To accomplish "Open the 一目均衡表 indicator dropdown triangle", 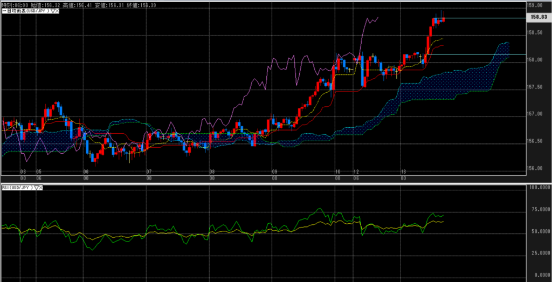I will pyautogui.click(x=53, y=11).
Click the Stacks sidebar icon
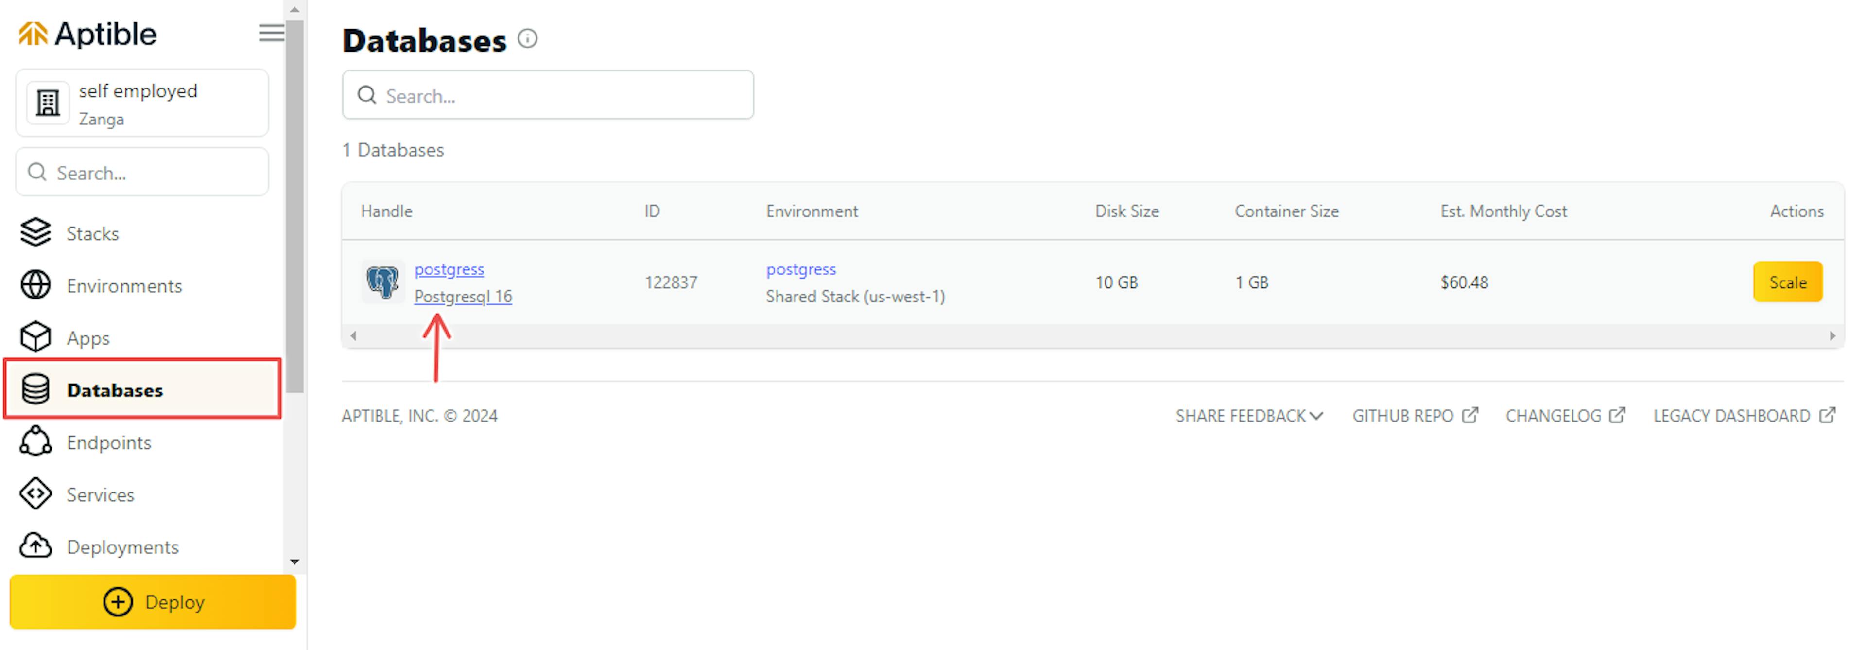The height and width of the screenshot is (650, 1866). tap(35, 233)
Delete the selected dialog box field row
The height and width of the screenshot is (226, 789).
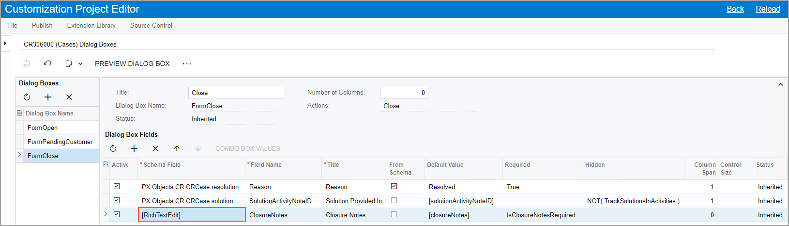(155, 148)
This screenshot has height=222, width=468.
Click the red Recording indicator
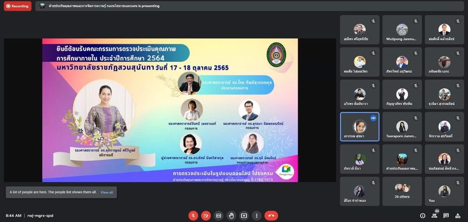tap(18, 6)
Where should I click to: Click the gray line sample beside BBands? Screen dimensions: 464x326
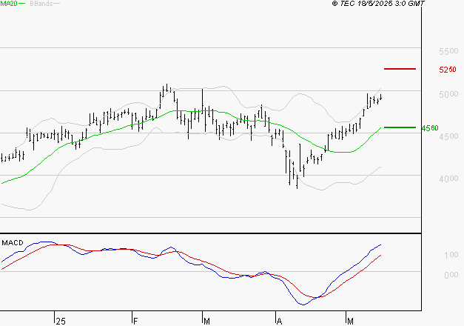56,4
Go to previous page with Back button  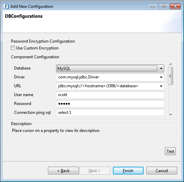point(63,171)
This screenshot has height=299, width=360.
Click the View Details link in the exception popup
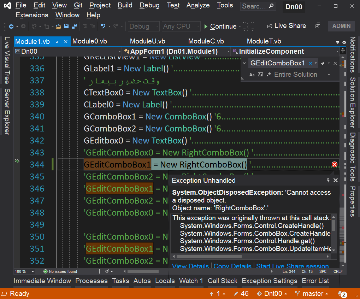click(190, 266)
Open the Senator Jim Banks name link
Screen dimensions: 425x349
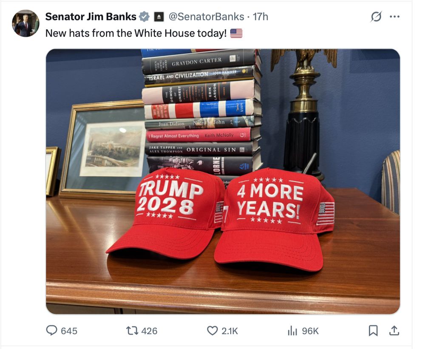coord(91,17)
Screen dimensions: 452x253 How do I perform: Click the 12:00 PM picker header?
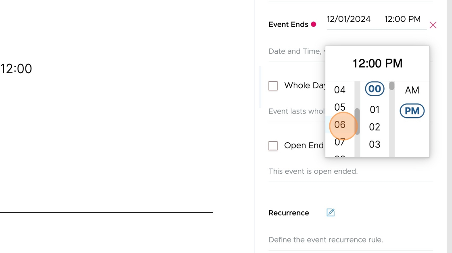pos(377,63)
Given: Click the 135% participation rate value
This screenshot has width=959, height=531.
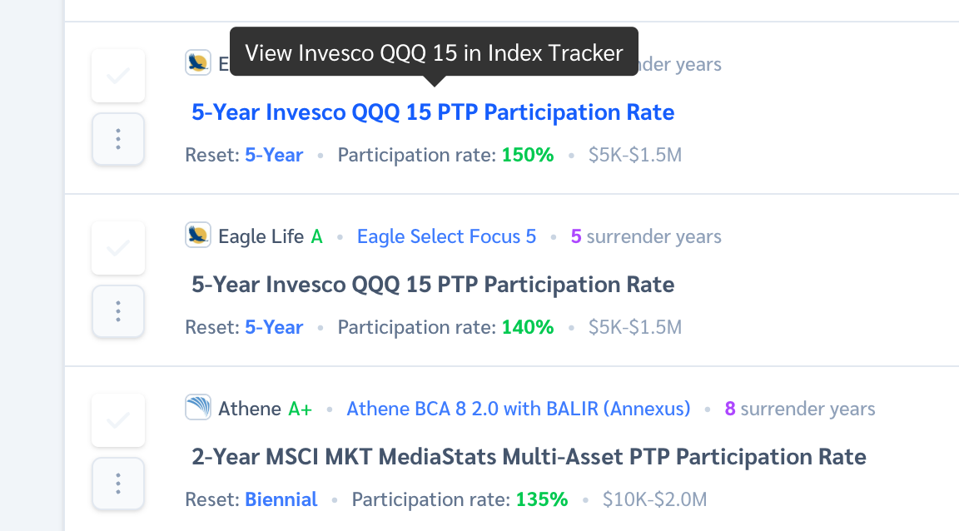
━━━━━━━━━━━━━━━━━━━━━━━━━━━━━━
▶ **WHAT YOU HAVE TO DO**
Please give only the count of lines above containing "This".

▶ **RESULT OF THE TASK**
3